Mapping Technologies to the Customer Experience Principles

As is obvious from the above, it is not about investing in one technology or the other. Each of the technologies outlined above are inter-linked and are all essential ingredients in the recipe for a “Delightful customer experience”.

Customer Experience Toolkit
 
The technologies listed above tend to form a continuum, which means, while one can invest in parallel in all of them, investing in one might either accelerate or reduce the need for the other.
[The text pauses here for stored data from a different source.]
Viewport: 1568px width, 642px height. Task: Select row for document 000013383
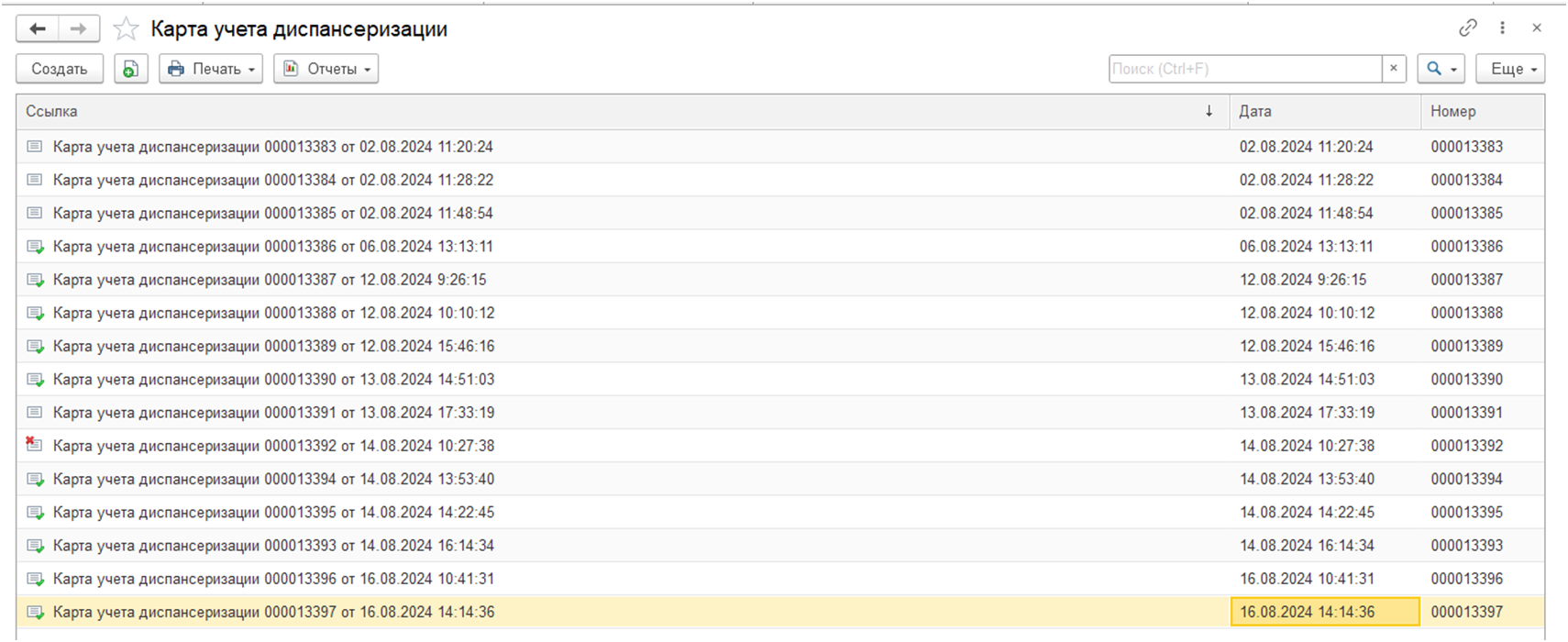pyautogui.click(x=273, y=147)
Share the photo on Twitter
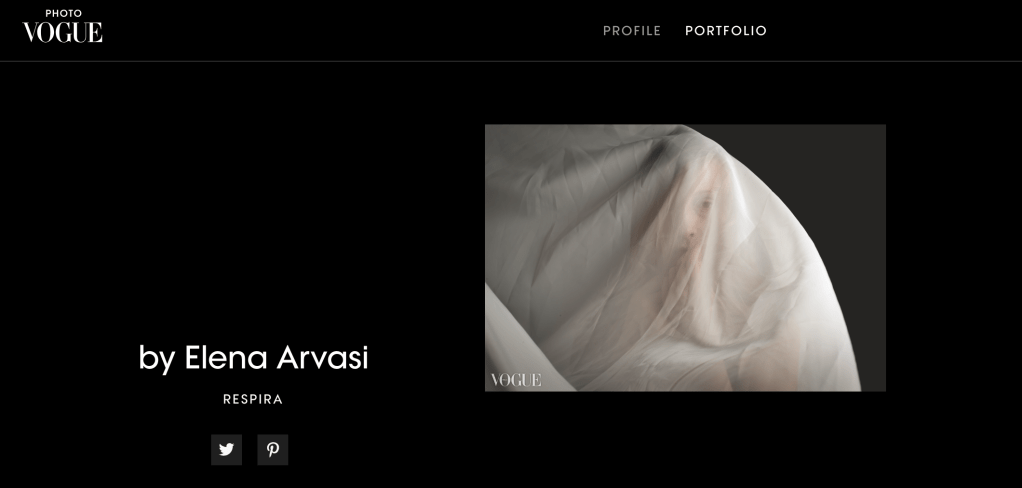 (226, 450)
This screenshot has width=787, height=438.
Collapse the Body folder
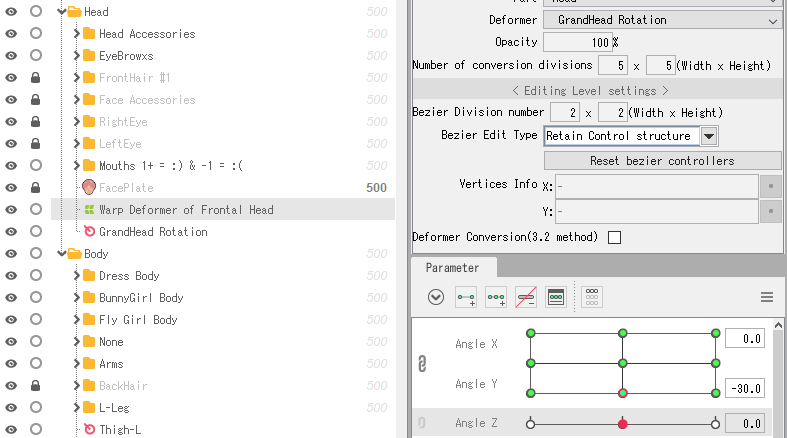(x=62, y=254)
E.g. Fragmented applications at the bank drive Robotic Process Automation, hence system modernization can reduce the need for it. Similarly, self-service channels and Natural Language Processing (NLP) interfaces will reduce the need for background RPA tasks. Organizational context therefore plays a critical role in driving impactful change.

Conclusion

Customer Experience is not about focusing only on the superficial user interface. It requires banks to take into account the 5 dimensions of user experience outlined in this paper with a view to promoting self-service and straight through processing. The opportunity for banks to deliver a delightful customer experience is bigger than ever as several enabling technologies outlined in this paper are rapidly maturing. Leveraging the right technology for the right problem set can help banks deliver a delightful customer experience which can serve as a competitive advantage in today’s digital world.